To do:
For the data below, restate word for word only the lines from the line containing "Where should I" through the line containing "This screenshot has width=1372, height=871.", both ends included.
━━━ The data
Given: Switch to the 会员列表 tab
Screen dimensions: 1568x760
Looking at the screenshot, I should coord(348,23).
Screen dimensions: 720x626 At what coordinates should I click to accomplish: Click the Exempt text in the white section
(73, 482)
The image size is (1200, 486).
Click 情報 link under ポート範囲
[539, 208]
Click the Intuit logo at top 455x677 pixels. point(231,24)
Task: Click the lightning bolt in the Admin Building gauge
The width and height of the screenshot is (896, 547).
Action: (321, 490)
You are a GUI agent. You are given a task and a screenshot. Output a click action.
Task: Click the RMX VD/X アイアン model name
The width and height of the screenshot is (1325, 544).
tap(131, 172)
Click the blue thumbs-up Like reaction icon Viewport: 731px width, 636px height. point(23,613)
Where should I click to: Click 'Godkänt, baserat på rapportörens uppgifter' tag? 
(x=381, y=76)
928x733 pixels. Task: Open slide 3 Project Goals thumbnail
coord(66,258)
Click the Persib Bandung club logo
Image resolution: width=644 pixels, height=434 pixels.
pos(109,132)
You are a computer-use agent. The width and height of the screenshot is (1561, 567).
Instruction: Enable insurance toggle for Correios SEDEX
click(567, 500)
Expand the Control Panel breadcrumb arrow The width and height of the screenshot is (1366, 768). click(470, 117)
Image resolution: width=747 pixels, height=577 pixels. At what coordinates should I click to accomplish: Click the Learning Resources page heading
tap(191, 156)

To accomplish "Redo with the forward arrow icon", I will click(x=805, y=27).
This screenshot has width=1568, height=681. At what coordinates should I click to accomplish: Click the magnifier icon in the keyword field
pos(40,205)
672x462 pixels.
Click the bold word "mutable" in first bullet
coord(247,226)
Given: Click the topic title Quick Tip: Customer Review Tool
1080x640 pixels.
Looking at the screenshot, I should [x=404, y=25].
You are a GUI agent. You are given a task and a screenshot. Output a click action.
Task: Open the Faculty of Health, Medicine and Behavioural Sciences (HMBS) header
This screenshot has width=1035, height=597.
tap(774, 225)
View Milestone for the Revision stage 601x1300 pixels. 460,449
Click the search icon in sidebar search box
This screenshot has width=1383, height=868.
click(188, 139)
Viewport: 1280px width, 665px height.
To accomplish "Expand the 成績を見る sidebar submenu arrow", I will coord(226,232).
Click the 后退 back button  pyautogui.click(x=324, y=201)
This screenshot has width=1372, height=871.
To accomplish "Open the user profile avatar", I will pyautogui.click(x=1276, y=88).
━━━━━━
Solved problem:
Where should I click to: Click 'Godkänt, baserat på rapportörens uppgifter' tag? 
(x=381, y=76)
928x733 pixels. Task: Open slide 3 Project Goals thumbnail
coord(66,258)
Click the Persib Bandung club logo
Image resolution: width=644 pixels, height=434 pixels.
pos(109,132)
You are a computer-use agent. The width and height of the screenshot is (1561, 567).
Instruction: Enable insurance toggle for Correios SEDEX
click(567, 500)
Expand the Control Panel breadcrumb arrow The width and height of the screenshot is (1366, 768). click(470, 117)
Image resolution: width=747 pixels, height=577 pixels. At what coordinates should I click to accomplish: Click the Learning Resources page heading
tap(191, 156)

To accomplish "Redo with the forward arrow icon", I will click(x=805, y=27).
This screenshot has width=1568, height=681. At what coordinates should I click to accomplish: Click the magnifier icon in the keyword field
pos(40,205)
672x462 pixels.
Click the bold word "mutable" in first bullet
coord(247,226)
Given: Click the topic title Quick Tip: Customer Review Tool
1080x640 pixels.
Looking at the screenshot, I should [x=404, y=25].
You are a GUI agent. You are given a task and a screenshot. Output a click action.
Task: Open the Faculty of Health, Medicine and Behavioural Sciences (HMBS) header
This screenshot has width=1035, height=597.
tap(774, 225)
View Milestone for the Revision stage 601x1300 pixels. 460,449
Click the search icon in sidebar search box
This screenshot has width=1383, height=868.
click(188, 139)
Viewport: 1280px width, 665px height.
To accomplish "Expand the 成績を見る sidebar submenu arrow", I will coord(226,232).
Click the 后退 back button  pyautogui.click(x=324, y=201)
This screenshot has width=1372, height=871.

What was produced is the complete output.